• [arXiv] •
TALON is a novel approach for on-the-fly category discovery (OCD) that utilizes a test-time adaptation framework to continuously learn from unlabeled data streams. This repository contains the official implementation of our CVPR 2026 paper.
TALON/
├── config.py <- Dataset root paths & DINO pretrain path
├── train.py <- Training entry point
├── test.py <- Evaluation entry point
├── pyproject.toml <- Project metadata & dependencies (uv)
│
├── data/ <- Dataset loading modules
│ ├── cifar.py CIFAR-10 / CIFAR-100
│ ├── cub.py CUB-200-2011
│ ├── food101.py Food-101
│ ├── pets.py Oxford-IIIT Pet
│ ├── scars.py Stanford Cars
│ └── imagenet.py ImageNet-100
│
├── methods/ <- Model implementations
│ └── talon/
│ ├── model.py TALONModel (backbone + learnable prototypes)
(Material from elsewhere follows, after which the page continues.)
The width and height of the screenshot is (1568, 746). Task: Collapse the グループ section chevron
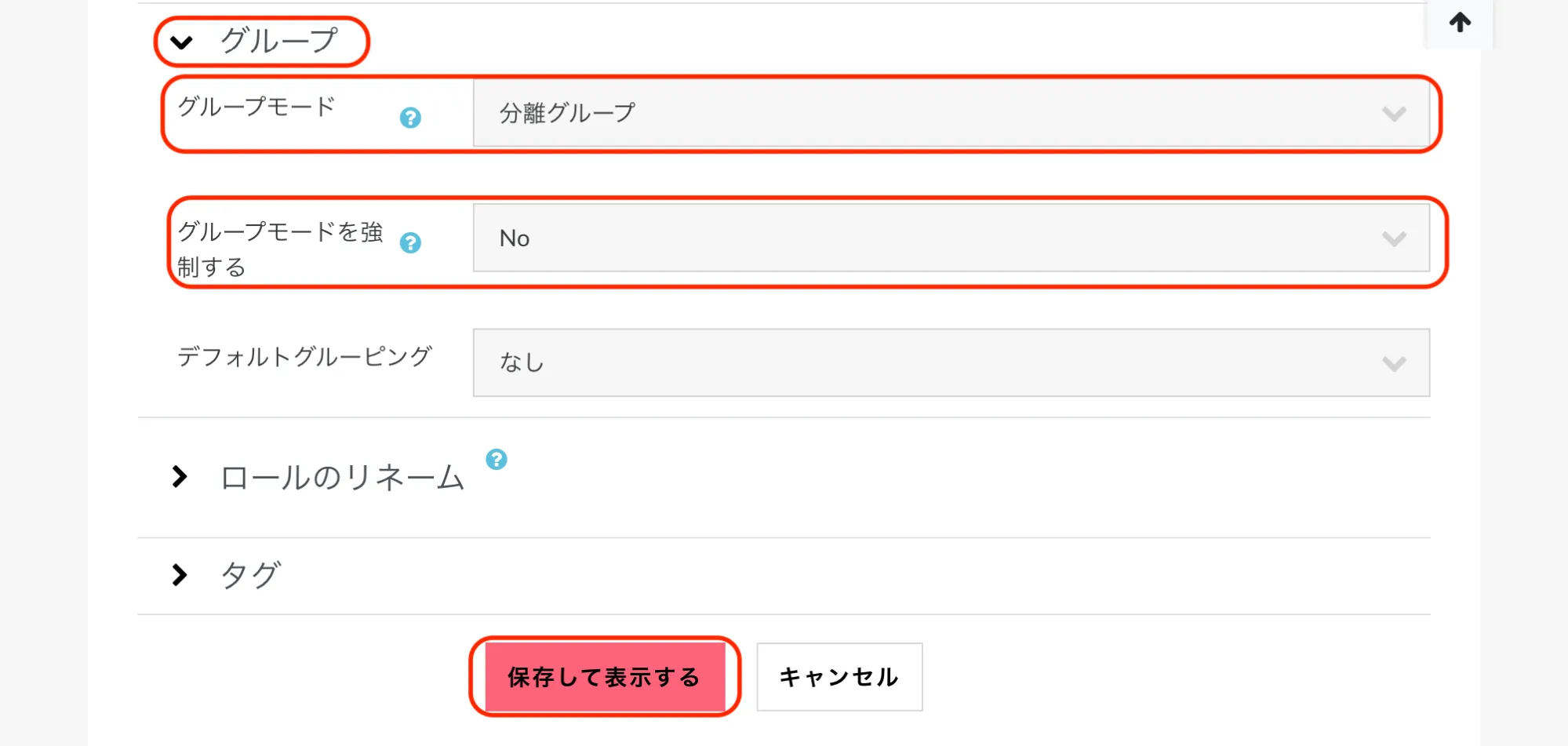(181, 42)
│ ├── trainer.py Training loop, TTA, evaluation logic
│ └── utils.py NCM prototypes, logits, metrics
│
├── tools/ <- General utilities
│ ├── evaluate_utils.py Clustering accuracy (Hungarian assignment)
│ ├── losses.py Loss functions
│ └── train_utils.py SmoothedValue, training helpers
│
└── checkpoints/ <- Pretrained model weights (download below)
├── clip/{cub,food,scars}/
└── dino/{cub,food,scars}/
This project uses uv for dependency management to ensure a clean and reproducible environment.
Requirements:
- Python >= 3.12
- PyTorch (CUDA 12.4)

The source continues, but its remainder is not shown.